The Canadian Centre for Policy Alternatives released a study last week showing that business investment has actually fallen over the last 30 years, despite governments’ cutting the combined federal-provincial corporate tax rate from 50 per cent in the 1980s to 29.5 per cent in 2010.

The report shows that before the tax cuts, fixed capital spending as a percentage of GDP was 12.7 per cent. Since then, such investments have fallen to 11.7 per cent of GDP.
“As a means of stimulating growth, employment and even private business spending, the historical evidence suggests the business tax cuts are both economically ineffective and distributionally regressive,” the report reads.

The federal Conservatives are promising to reduce federal corporate tax rates to 15 per cent in 2012 from 16.5 per cent this year and a further 18 per cent in 2010. The Liberals want to increase the rate to 18 per cent, climbing back a bit after slashing the federal rate from 28 per cent to 21 per cent between 2000 and 2004.

The Conservatives’ proposed tax cuts will cost the federal treasury $6 billion a year, writes the study’s author, Jim Stanford, an economist with the Canadian Auto Workers Union.  But, says Stanford, “We’d be much better off spending the $6 billion on public investment, which would ‘crowd in’ (via GDP effects) almost as much new private investment as would be stimulated by $6 billion in tax cuts.”

For Canada’s universities, this is no small matter. The Association of Universities and Colleges of Canada reports a total infrastructure backlog of $6.8 billion for Canada’s universities. The Council of Ontario Universities reports that Ontario’s growing enrolment will need $9.4 billion for new buildings over the next decade. But the province’s universities received only $1.1 billion in provincial and federal stimulus funding for infrastructure over the last two years.

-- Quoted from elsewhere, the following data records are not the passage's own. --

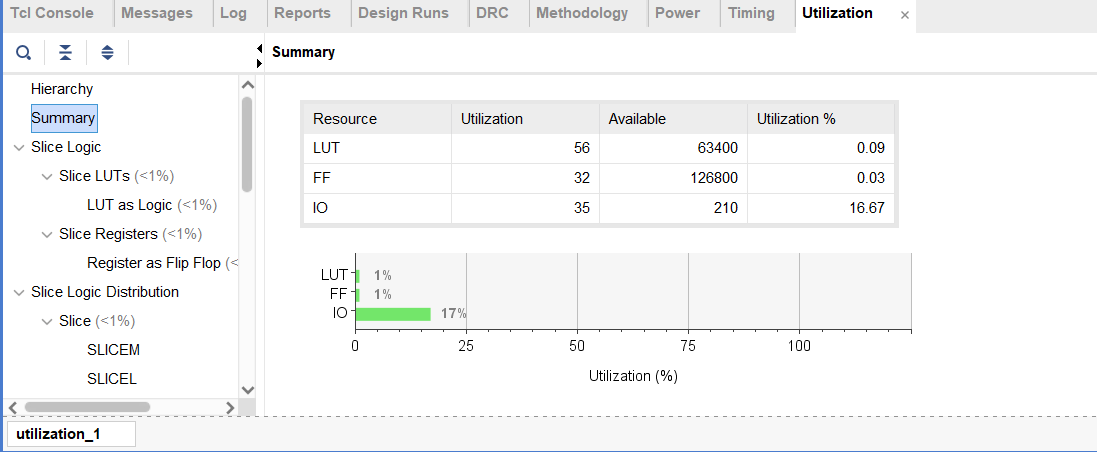Open the Timing tab
Image resolution: width=1097 pixels, height=452 pixels.
(751, 14)
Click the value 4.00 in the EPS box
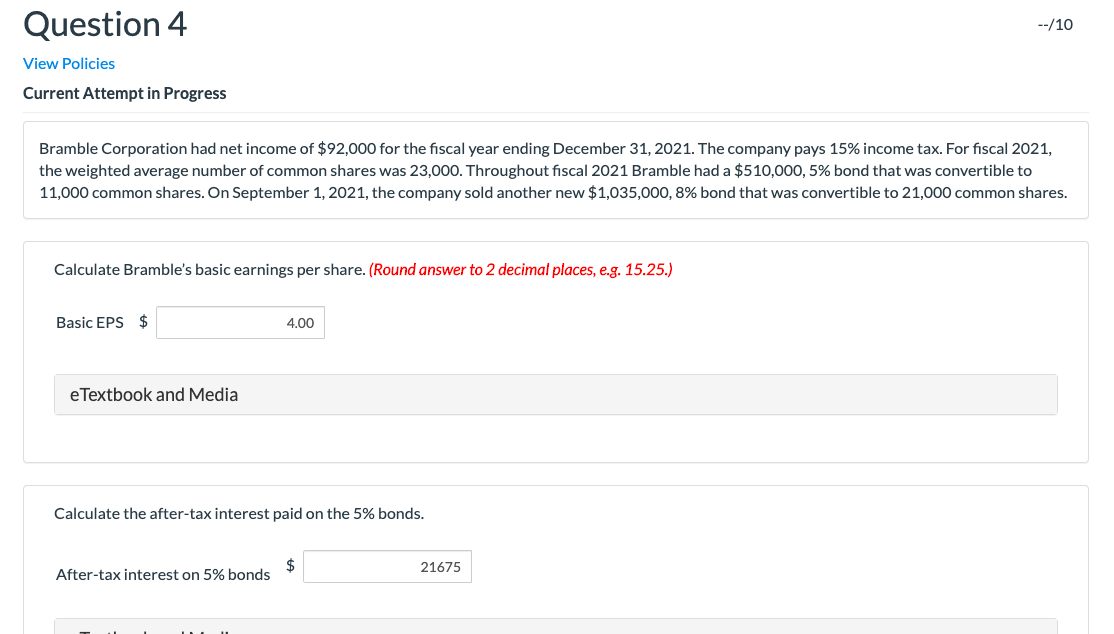 tap(298, 322)
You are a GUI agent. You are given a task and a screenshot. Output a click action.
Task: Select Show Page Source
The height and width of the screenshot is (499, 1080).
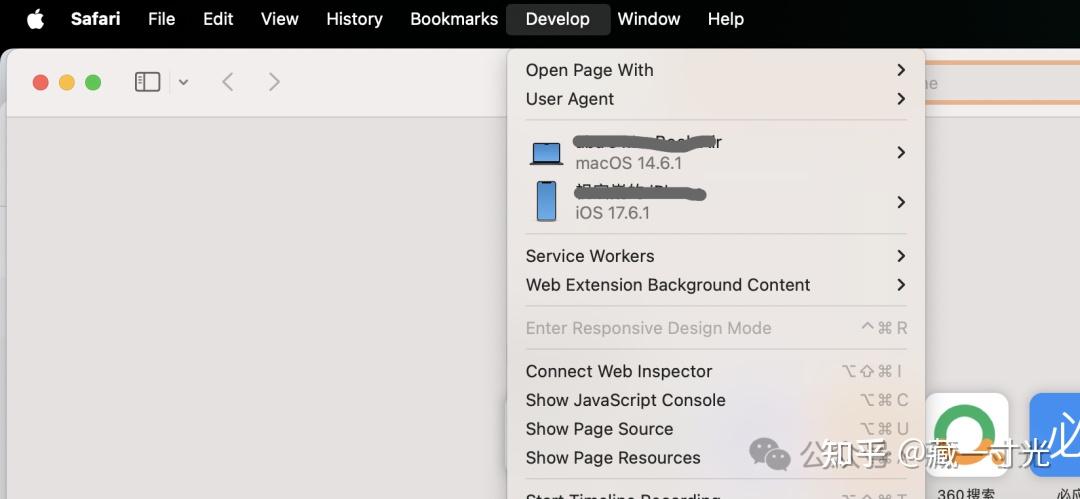coord(600,429)
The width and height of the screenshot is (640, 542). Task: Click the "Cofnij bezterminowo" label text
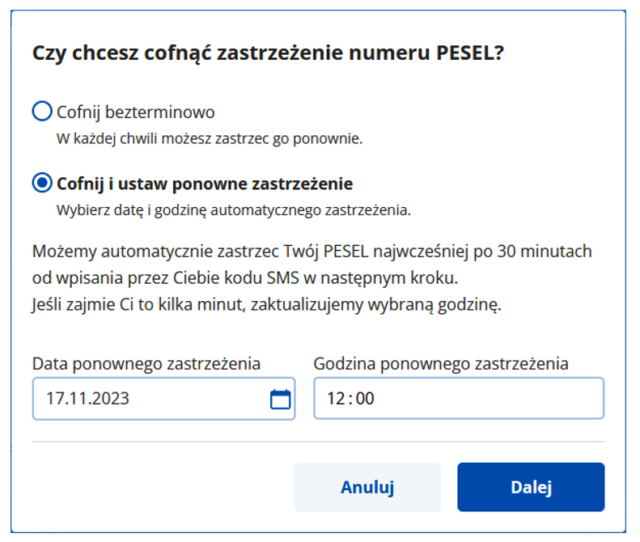point(136,112)
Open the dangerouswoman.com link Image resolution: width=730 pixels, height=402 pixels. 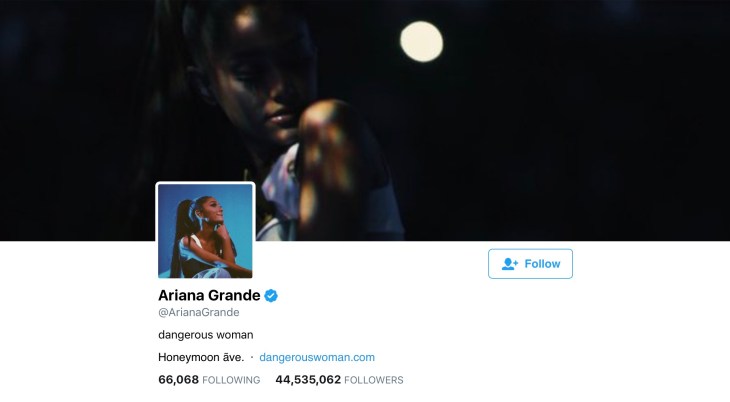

And it’s not just university infrastructure that’s aging. Corroding bridges, leaking water mains, rutted roads, down-at-the-heel schools and hospitals, inadequate public housing, and insufficient childcare facilities are just some items on a long list of public infrastructure investments that government is not making — but should.

It’s heavy price to pay for corporate tax cuts that, in the main, further enrich the country’s wealthiest people, Stanford points out.